We advocate for the use of bortezomib (Velcade®) as a proteasome inhibitor (PI) and thalidomide (Thalomid®) or lenalidomide (Revlimid®) as immunomodulatory drugs (IMiD). PI-only treatment consists of bortezomib plus dexamethasone (Vel-dex), while IMiD-only treatment consists of either thalidomide plus dexamethasone (Thal-dex) or lenalidomide plus dexamethasone (Vel-dex). The PI plus IMiD combination comprises either bortezomib, thalidomide and dexamethasone (VTd) or bortezomib, lenalidomide and dexamethasone (VRd). A total of 52 (58.4%) patients were on a combination of PI and IMiD during induction treatment, while the numbers of patients on IMiD-only and PI-only treatment were 26 (29.2%) and 11 (12.4%), respectively.
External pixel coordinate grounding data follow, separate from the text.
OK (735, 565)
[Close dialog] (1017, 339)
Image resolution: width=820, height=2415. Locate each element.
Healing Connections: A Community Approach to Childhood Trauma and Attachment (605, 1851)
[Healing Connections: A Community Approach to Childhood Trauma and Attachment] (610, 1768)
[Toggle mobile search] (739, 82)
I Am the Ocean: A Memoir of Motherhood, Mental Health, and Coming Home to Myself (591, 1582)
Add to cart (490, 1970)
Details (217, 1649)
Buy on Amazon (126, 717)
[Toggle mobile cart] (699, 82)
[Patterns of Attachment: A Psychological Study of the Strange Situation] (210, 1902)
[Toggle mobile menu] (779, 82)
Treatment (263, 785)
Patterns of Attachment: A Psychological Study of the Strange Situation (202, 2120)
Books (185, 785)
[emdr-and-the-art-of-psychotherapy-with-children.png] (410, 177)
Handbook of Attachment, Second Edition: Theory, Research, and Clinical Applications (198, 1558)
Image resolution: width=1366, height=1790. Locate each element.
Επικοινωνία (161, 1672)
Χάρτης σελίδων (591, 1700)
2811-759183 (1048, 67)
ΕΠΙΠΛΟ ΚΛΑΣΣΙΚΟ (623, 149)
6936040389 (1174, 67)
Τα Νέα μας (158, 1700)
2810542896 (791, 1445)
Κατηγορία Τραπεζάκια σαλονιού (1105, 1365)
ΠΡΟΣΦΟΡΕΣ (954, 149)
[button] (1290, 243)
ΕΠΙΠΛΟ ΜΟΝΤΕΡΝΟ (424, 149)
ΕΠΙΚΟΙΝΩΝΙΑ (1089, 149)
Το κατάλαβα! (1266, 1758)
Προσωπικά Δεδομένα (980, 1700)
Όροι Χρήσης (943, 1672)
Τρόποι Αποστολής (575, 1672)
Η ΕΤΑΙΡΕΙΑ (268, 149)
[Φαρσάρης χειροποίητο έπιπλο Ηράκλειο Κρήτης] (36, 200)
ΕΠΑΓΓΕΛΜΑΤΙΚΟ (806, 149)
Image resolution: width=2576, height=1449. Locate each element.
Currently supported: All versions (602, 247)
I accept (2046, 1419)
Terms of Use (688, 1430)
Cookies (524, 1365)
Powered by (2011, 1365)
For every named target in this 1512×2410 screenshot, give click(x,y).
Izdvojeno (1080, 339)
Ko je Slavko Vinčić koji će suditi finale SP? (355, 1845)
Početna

Of the recruited patients, 41 (46.1%) underwent ASCT at some point during the study period. Only 7 (8.0%) subjects achieved sCR, while 38 (43.2%) achieved VGPR, 20 (22.7%) achieved CR and 23 (26.1%) achieved PR. Notably, one patient had an unknown response due to early death during treatment and was therefore considered missing data. Of the 50 relapsed/progressive MM patients, 32 had asymptomatic (biochemical) relapsed/progressive disease, and the remaining 18 patients had demonstrated features of symptomatic (clinical) relapsed/progressive disease (Table 3).
Table 3.
Types of relapsed/progressive disease with baseline characteristics (n = 50)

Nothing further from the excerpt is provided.